La lecture des Évangiles s'inscrit dans cette tradition de lecture comme culte en exil, mémoire d’éternité ; elle doit de la sorte se faire en regard positif permanent de la Bible hébraïque et d'Israël, veillant à éviter les contresens qui verraient dans les tensions internes au Nouveau Testament celles d'un conflit judéo-chrétien, alors que le christianisme comme religion n'existe pas encore !
Matthieu 5, 18-19 : « je vous le dis en vérité, tant que le ciel et la terre ne passeront point, il ne disparaîtra pas de la loi un seul iota ou un seul trait de lettre, jusqu’à ce que tout soit arrivé. — Celui donc qui supprimera l’un de ces plus petits commandements, et qui enseignera aux hommes à faire de même, sera appelé le plus petit dans le royaume des cieux ; mais celui qui les observera, et qui enseignera à les observer, celui-là sera appelé grand dans le royaume des cieux. » Car lire la Bible vise à la pratiquer ! Sorte de cœur d'une partie d'exilés, la Bible source un vécu.

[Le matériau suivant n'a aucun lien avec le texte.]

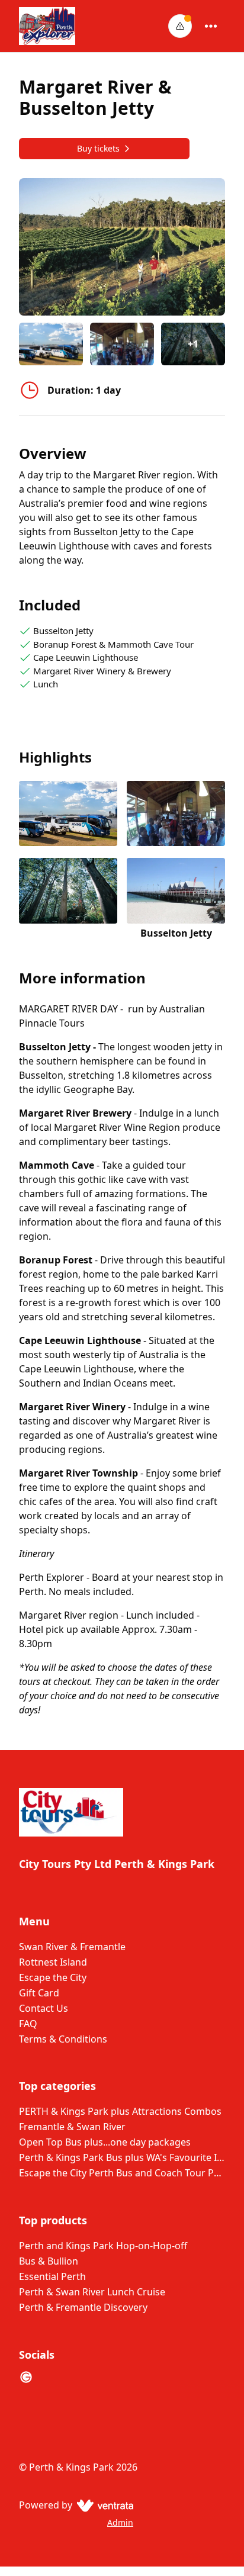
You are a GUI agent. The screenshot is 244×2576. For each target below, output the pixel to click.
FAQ (28, 2023)
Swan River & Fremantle (72, 1946)
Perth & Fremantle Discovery (83, 2307)
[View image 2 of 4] (122, 344)
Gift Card (39, 1992)
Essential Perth (52, 2276)
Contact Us (43, 2008)
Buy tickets (98, 148)
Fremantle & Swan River (72, 2126)
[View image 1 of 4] (51, 344)
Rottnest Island (53, 1962)
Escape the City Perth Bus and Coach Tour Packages (122, 2172)
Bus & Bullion (48, 2261)
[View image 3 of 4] (68, 899)
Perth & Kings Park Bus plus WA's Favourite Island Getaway (122, 2157)
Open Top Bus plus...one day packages (105, 2142)
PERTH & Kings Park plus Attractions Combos (120, 2111)
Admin (120, 2522)
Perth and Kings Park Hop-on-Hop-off (103, 2245)
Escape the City (52, 1977)
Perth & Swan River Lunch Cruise (92, 2291)
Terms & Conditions (63, 2039)
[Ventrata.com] (102, 2504)
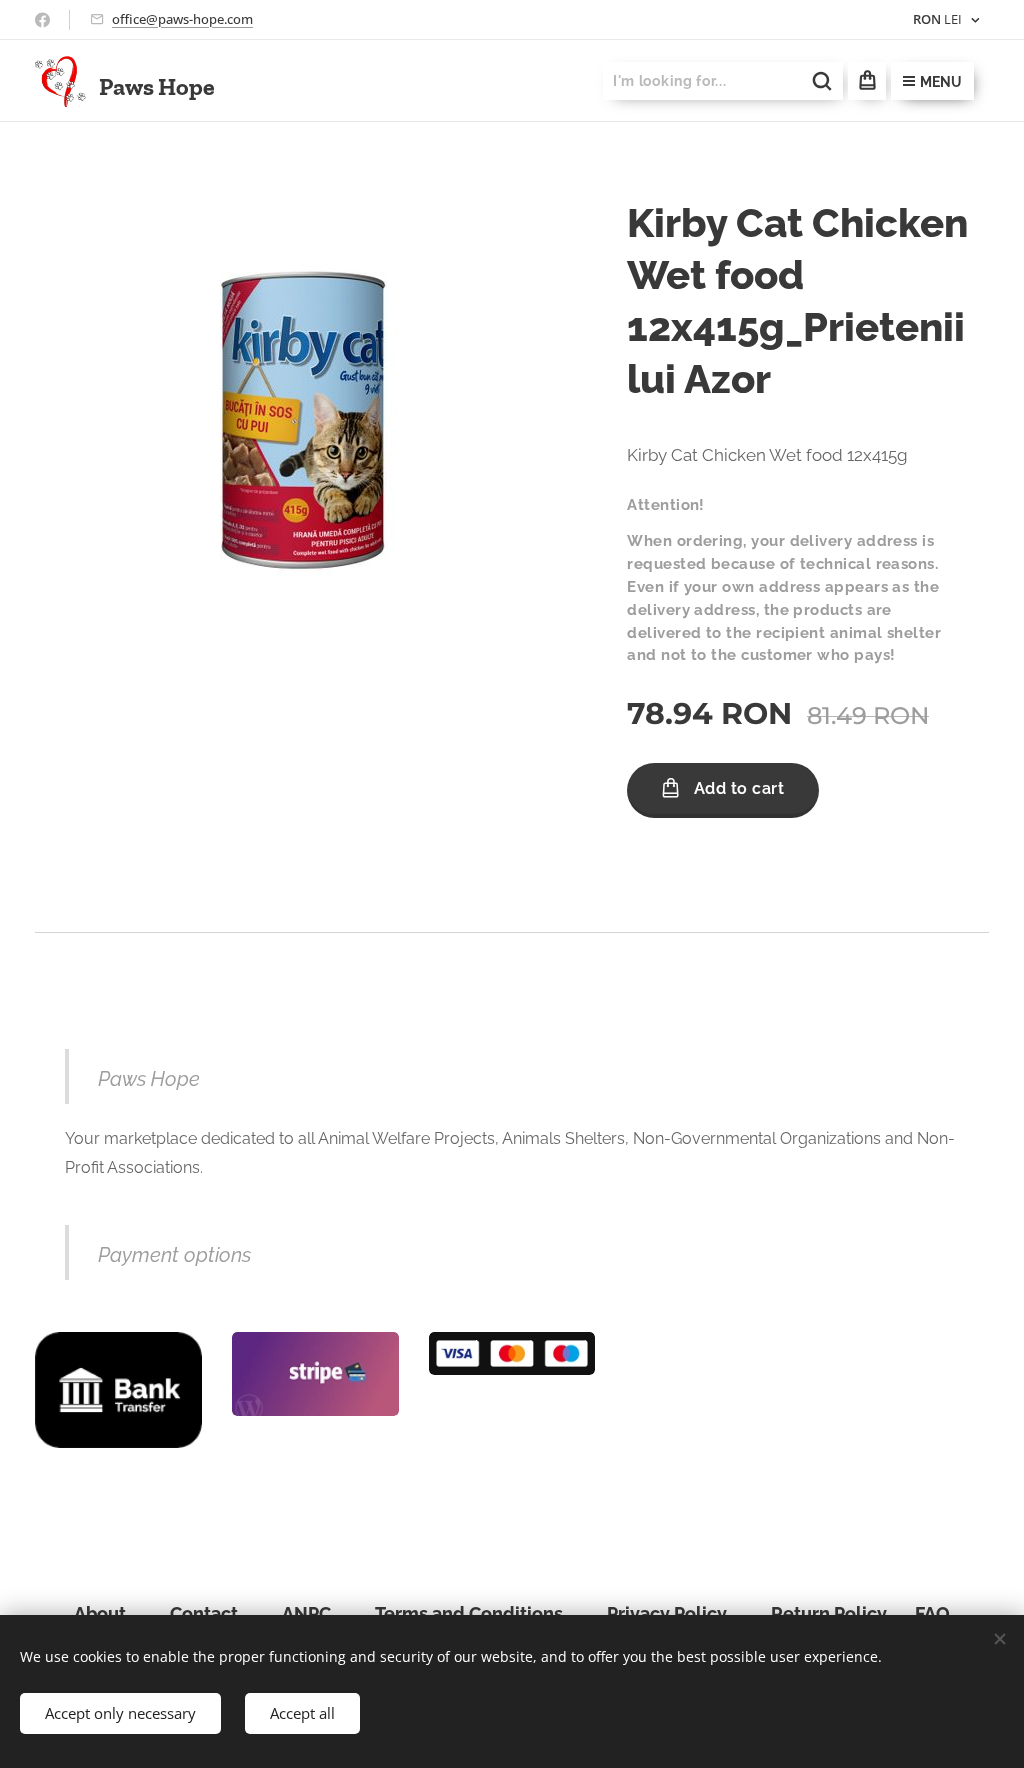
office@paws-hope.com (182, 19)
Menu (941, 82)
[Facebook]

Selon ce que vient dire Jésus, juste avant l'appel à la pratique de la Loi « ne croyez pas que je sois venu pour abolir la loi ou les prophètes ; je suis venu non pour abolir, mais pour accomplir » (Matthieu 5, 17).
Où il apparaît bien qu’accomplir la Loi ne l’abolit pas ! Contrairement à la tentation commune qui revient à considérer que Jésus ayant accompli la Loi, il n’y aurait plus à l’observer ! Lire la Bible comme source de vie en temps d'exil, c'est aussi pratiquer ce qu'elle enseigne, en recevoir sa liberté, y fonder un comportement libre, y sourcer une éthique.

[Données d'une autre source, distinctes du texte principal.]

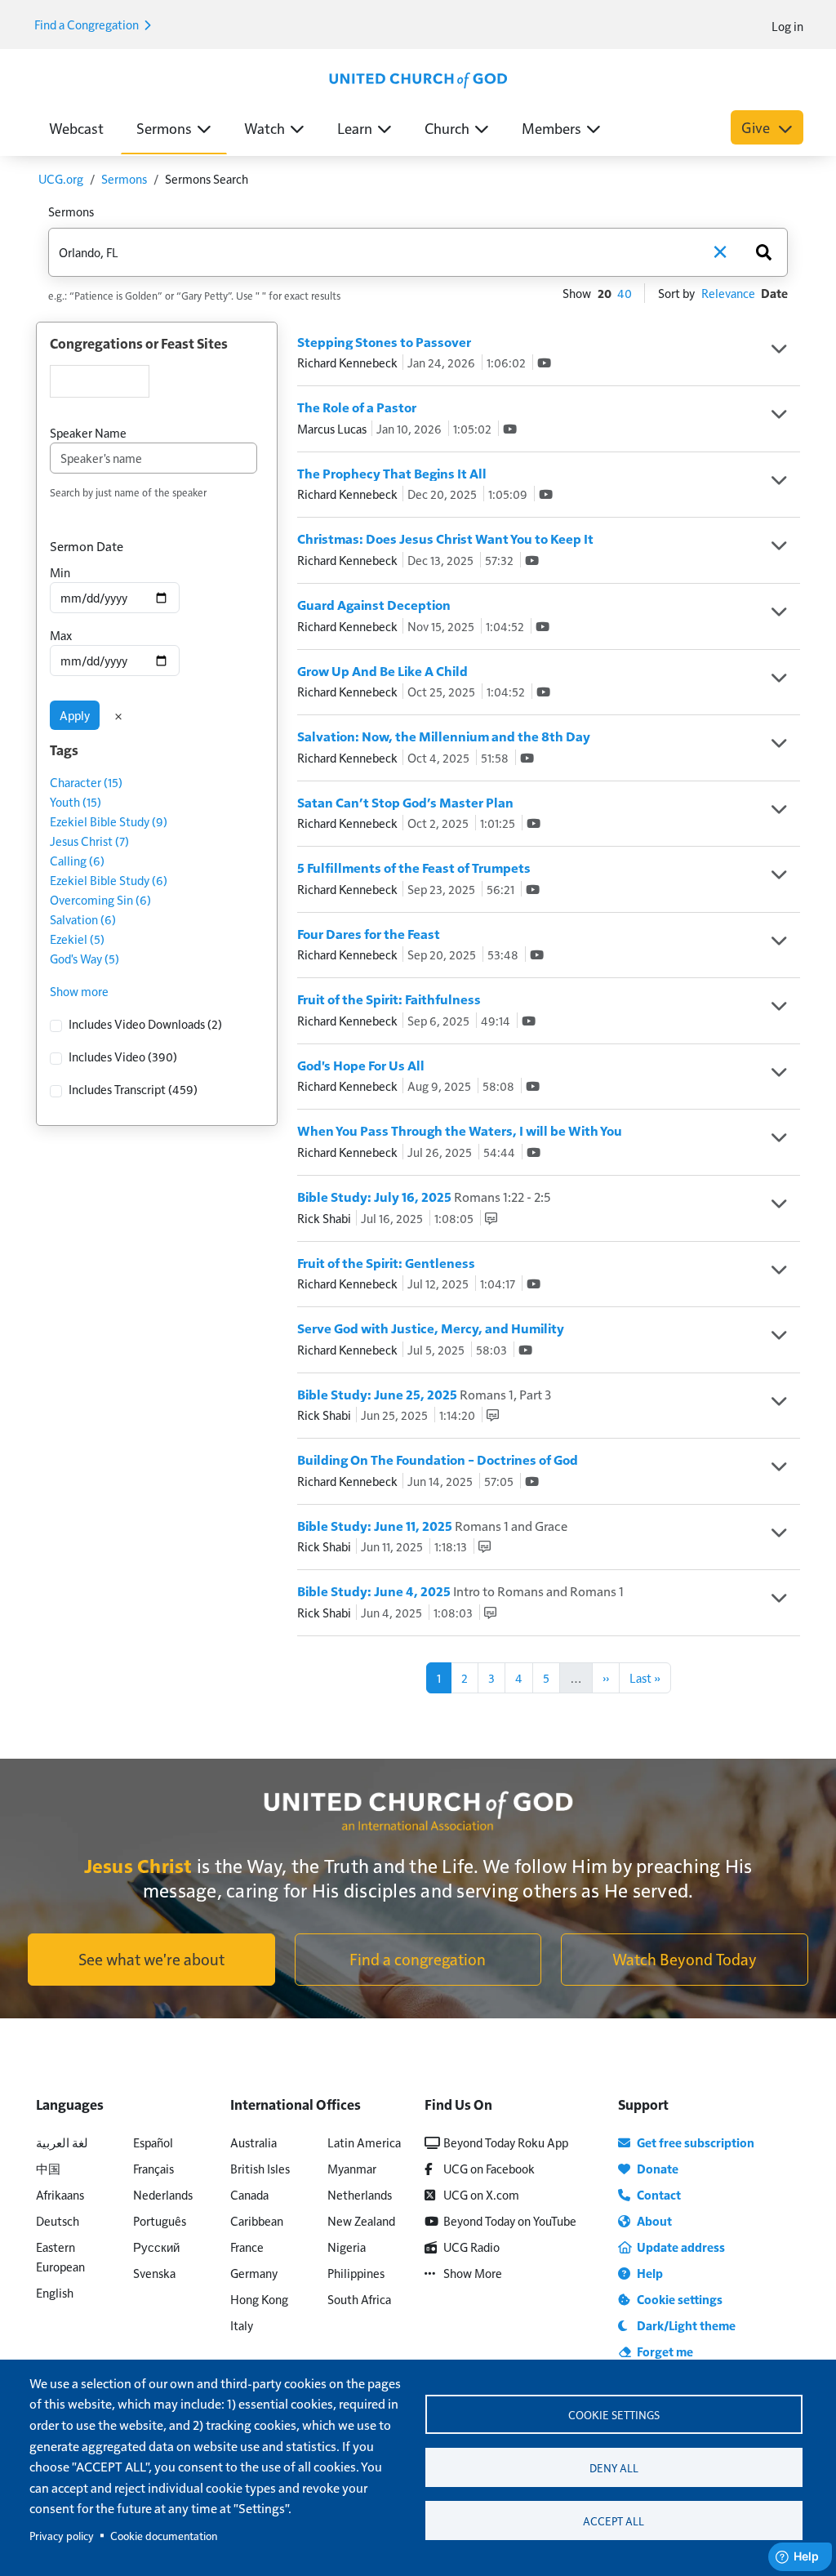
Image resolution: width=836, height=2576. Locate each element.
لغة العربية (62, 2142)
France (247, 2246)
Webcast (76, 127)
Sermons (124, 178)
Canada (249, 2194)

Mais, très vite, dès le Nouveau Testament, le nombre de disciples non-juifs de Jésus augmente, non-juifs desquels classiquement en judaïsme il n'est pas requis qu'ils observent certains préceptes, cérémoniels, de la Torah, qui concernent les juifs. Paul notamment s'inscrit dans cette perspective, qui verra plus tard se développer un christianisme séparé du judaïsme, ipso facto dispensé des rites propres au judaïsme. Sachant donc que, dès lors, on n’observe pas, comme chrétiens, un certain nombre de préceptes pourtant bien inscrits dans la Bible hébraïque, et que gardent les juifs, se pose à nouveau la question de ce qu'il y a à observer, notamment au plan moral ? La réponse la plus connue passe par le Décalogue, qui semble conservé, via une lecture de la Bible hébraïque orientée vers la venue du Christ. « Schématiquement, la lecture chrétienne traditionnelle de l’Ancien Testament […] prend une forme linéaire. On lit l’Ancien Testament en partant de la création et en passant par la "chute", en direction de la naissance du Messie, de Jésus. L’Ancien Testament relate l’histoire de Dieu et de sa créature, laquelle débouche sur la venue du Sauveur. Tout aussi schématiquement, la lecture juive de la Bible hébraïque s’organise de façon concentrique : au centre se trouve la loi ; le corpus prophétique [qui comprend une partie des livres historiques des chrétiens] commente la loi ; et les écrits tels les Psaumes s’orientent eux aussi sur la loi, quoique de façon moins immédiate. La Bible hébraïque, dans cette approche, ne mène pas vers autre chose, ne débouche pas sur une réalité qui est en dehors d’elle […]. Là où le judaïsme reconnaît le centre de l’écriture, il n’y a qu’un blanc pour le christianisme. Tout au plus reconnaît-on l’existence des dix commandements, qu’on neutralise toutefois en les assimilant à une sorte de loi naturelle. » (Jan Joosten, professeur d'Ancien Testament à la Faculté de théologie protestante de Strasbourg — in Actes du colloque « Foi protestante et judaïsme », organisé par la FPF à Paris les 1er et 2 octobre 2010. Cf. Foi et Vie déc. 2011, p. 9.)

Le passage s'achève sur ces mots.